Он сунул руку за пазуху. В руку ему лег кусок холодного камня. По телу от кончиков пальцев пробежал холодок, вызывая трепет в глубине души. Ему не нужно было доставать то, что он хранил, чтобы внутренним взором представить то, что он долго рассматривал, прежде чем спрятать под курткой у сердца. Это был кинжал. Удивительно простой и с то же время удивительно красивый. Клинок и рукоятка его были выточены из единого куска алого рубина, не разрывая связи. Рукоятка, достойно держать которую могла только тонкая и длиннополая эльфийская длань, сверкала тысячами гране огня. Но не менее ярко горело и лезвие, которое и мело граней не больше, чем любое другое лезвие меча или кинжала. Даже наоборот, оно сияло, будто действительно было застывшим драконьим пламенем. Гарда и круглый набалдашник, венчающий конец рукояти, были зачем-то вырезаны тоже из камня, только из нежно-розового, очень похожего на гранит, но точно Элетас не знал. Гарда — простая, прямоугольная, простой параллелограмм, в центр которого был, будто впаян или вогнан рубиновый клинок. С обоих сторон, помогая его держать, по верх боковых прямоугольников были пущены два крупных румба все из того же куска гранита...Все грани гарды были обрамлены тонкими полосками розового золота, пущенными точно по граням. Эти же полоски были меридианами пущены по набалдашнику, сливаясь в единое колечко у его основания на поверхности рубина. Благодаря тому, что был целиком из камня, кинжал весил весьма и весьма, но в то же время он был хорошо отбалансирован. Элетас любовно гладил рукоятку, потом его пальцы вновь на ней сжались и приподняли клинок. Кинжал ответил вновь колким холодом. Мысли в голове Элетаса текли мощным потоком.

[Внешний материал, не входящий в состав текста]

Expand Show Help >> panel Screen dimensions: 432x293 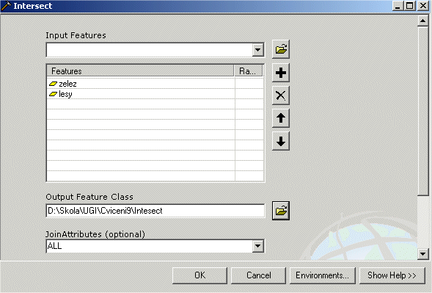(x=392, y=275)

"Огненный рубин, особый рубин. Таких в мире мало, и он не был рожден землей, как прочие. Говорят, они возникли толи из огня Великого Дракона, толи из души демона, толи из упавшей звезды, или ещё чего-то из Великого Огня. Но это все детские сказки. Однако эти камни всегда отличались свойством разрушать не только плоть, даже бессмертную плоть, но и уничтожать сами сущности. И этот клинок сделает именно это. Его изготовили по велению Аберрона. Этот нож предназначен для уничтожения одной единственной Тьмы. Той, что способна смущать колдовством души эльфов. И уничтожу её я! Я сам вызвался, я поклялся! И это последний шанс отстоять мою честь, мой статус. Во что бы то ни стало я найду эту ведьму, что чуть не убила, даже хуже, чем чуть не убила, что чуть не погубила бесценный кристалл души Лебэнэса! Я ей этого ни за что не прощу! Я найду её и всажу этот нож ей в сердце. Нет, сначала в живот или рядом с сердцем, и посмеюсь ей в лицо, как смеялась она! Пусто эта мелкая дрянь узнает, какую боль мне причинила! А потом уже в сердце, может быть...".
В груди его пылала неудержимая кровожадная жестокая ярость. Это видели уже все здесь, но почему-то молчали и только с опаской обходили его стороной. Но тут пред его глазами встала не только картина всаживаемого в тело ножа, но и лицо, её лицо. То, как в миндалевидных, ярких кошачьих глазах возникает ужас и смертельная тоска. Тонкое лицо бледнеет, искажается болью. В глазах чуть выступают слезы, затем взор её мутнеет, глаза подергиваются белесой пленкой...Сердце его странно дрогнуло, что-то копошилось в глубине го души и невыносимо больно кольнуло в самое сердце, будто пронзив его насквозь и разрезав на маленькие кусочки острым лезвием. Острая жгущая саму душу боль разлилась по всему телу от шеи. Но только на миг. Сердце стихло, ушла и злость. Чуть морщась, потер обмотанную белым шёлковым шарфом шею — она всё ещё немного ныла, но много сильнее плоть под ткань чесалась.
* * *
К эльфу в синей мантии подошла пестро одетая Эльфия. На редкость светло-золотые волосы были собраны в пучок. Серо-лазурные с золотыми искорками глаза, что, казалось, светились, смотрели весело, озорно, игриво, не смотря на вроде бы бесстрастное выражение чистого лица. Он сразу узнал её.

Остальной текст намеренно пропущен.